▶ [Provided records]:
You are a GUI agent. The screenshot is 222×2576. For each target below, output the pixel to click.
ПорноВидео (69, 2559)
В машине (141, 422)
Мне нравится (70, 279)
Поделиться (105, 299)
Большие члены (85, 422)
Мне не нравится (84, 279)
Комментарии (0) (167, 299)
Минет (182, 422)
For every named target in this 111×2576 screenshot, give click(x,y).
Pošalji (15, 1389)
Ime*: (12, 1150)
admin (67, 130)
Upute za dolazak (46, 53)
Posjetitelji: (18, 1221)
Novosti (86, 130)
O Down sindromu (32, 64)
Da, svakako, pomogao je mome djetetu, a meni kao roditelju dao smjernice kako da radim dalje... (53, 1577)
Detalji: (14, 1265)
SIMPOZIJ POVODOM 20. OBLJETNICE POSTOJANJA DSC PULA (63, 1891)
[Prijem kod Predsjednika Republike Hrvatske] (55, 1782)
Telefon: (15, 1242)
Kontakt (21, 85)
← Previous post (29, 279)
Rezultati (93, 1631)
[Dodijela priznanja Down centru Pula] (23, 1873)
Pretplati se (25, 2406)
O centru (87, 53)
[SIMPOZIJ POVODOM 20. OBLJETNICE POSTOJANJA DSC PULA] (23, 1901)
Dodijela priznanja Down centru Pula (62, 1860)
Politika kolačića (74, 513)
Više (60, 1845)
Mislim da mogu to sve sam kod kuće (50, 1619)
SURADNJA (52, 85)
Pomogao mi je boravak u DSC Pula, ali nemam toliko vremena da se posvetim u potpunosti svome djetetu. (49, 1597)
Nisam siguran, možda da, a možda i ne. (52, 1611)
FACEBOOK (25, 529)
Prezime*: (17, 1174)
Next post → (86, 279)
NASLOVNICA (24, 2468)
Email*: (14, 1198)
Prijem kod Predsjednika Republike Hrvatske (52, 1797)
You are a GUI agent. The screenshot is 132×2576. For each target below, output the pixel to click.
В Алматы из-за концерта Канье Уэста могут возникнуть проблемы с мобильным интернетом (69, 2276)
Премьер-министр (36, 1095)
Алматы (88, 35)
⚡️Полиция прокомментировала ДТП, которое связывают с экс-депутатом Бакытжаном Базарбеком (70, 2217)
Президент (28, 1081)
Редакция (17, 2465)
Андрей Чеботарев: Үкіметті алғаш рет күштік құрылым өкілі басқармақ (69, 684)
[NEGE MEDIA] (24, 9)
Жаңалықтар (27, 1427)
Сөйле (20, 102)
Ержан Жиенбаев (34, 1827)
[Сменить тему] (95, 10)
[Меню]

▶ [Exercise goal]:
The material above is to be transcribed in full, exactly as it appears.

▶ [Answer to this task]:
You are a GUI agent. The screenshot is 222×2576. For each target below, output the pixel to click.
ПорноВидео (69, 2559)
В машине (141, 422)
Мне нравится (70, 279)
Поделиться (105, 299)
Большие члены (85, 422)
Мне не нравится (84, 279)
Комментарии (0) (167, 299)
Минет (182, 422)
For every named target in this 111×2576 screenshot, give click(x,y).
Pošalji (15, 1389)
Ime*: (12, 1150)
admin (67, 130)
Upute za dolazak (46, 53)
Posjetitelji: (18, 1221)
Novosti (86, 130)
O Down sindromu (32, 64)
Da, svakako, pomogao je mome djetetu, a meni kao roditelju dao smjernice kako da radim dalje... (53, 1577)
Detalji: (14, 1265)
SIMPOZIJ POVODOM 20. OBLJETNICE POSTOJANJA DSC PULA (63, 1891)
[Prijem kod Predsjednika Republike Hrvatske] (55, 1782)
Telefon: (15, 1242)
Kontakt (21, 85)
← Previous post (29, 279)
Rezultati (93, 1631)
[Dodijela priznanja Down centru Pula] (23, 1873)
Pretplati se (25, 2406)
O centru (87, 53)
[SIMPOZIJ POVODOM 20. OBLJETNICE POSTOJANJA DSC PULA] (23, 1901)
Dodijela priznanja Down centru Pula (62, 1860)
Politika kolačića (74, 513)
Više (60, 1845)
Mislim da mogu to sve sam kod kuće (50, 1619)
SURADNJA (52, 85)
Pomogao mi je boravak u DSC Pula, ali nemam toliko vremena da se posvetim u potpunosti svome djetetu. (49, 1597)
Nisam siguran, možda da, a možda i ne. (52, 1611)
FACEBOOK (25, 529)
Prezime*: (17, 1174)
Next post → (86, 279)
NASLOVNICA (24, 2468)
Email*: (14, 1198)
Prijem kod Predsjednika Republike Hrvatske (52, 1797)
You are a GUI agent. The screenshot is 132×2576. For each target below, output the pixel to click.
В Алматы из-за концерта Канье Уэста могут возникнуть проблемы с мобильным интернетом (69, 2276)
Премьер-министр (36, 1095)
Алматы (88, 35)
⚡️Полиция прокомментировала ДТП, которое связывают с экс-депутатом Бакытжаном Базарбеком (70, 2217)
Президент (28, 1081)
Редакция (17, 2465)
Андрей Чеботарев: Үкіметті алғаш рет күштік құрылым өкілі басқармақ (69, 684)
[NEGE MEDIA] (24, 9)
Жаңалықтар (27, 1427)
Сөйле (20, 102)
Ержан Жиенбаев (34, 1827)
[Сменить тему] (95, 10)
[Меню]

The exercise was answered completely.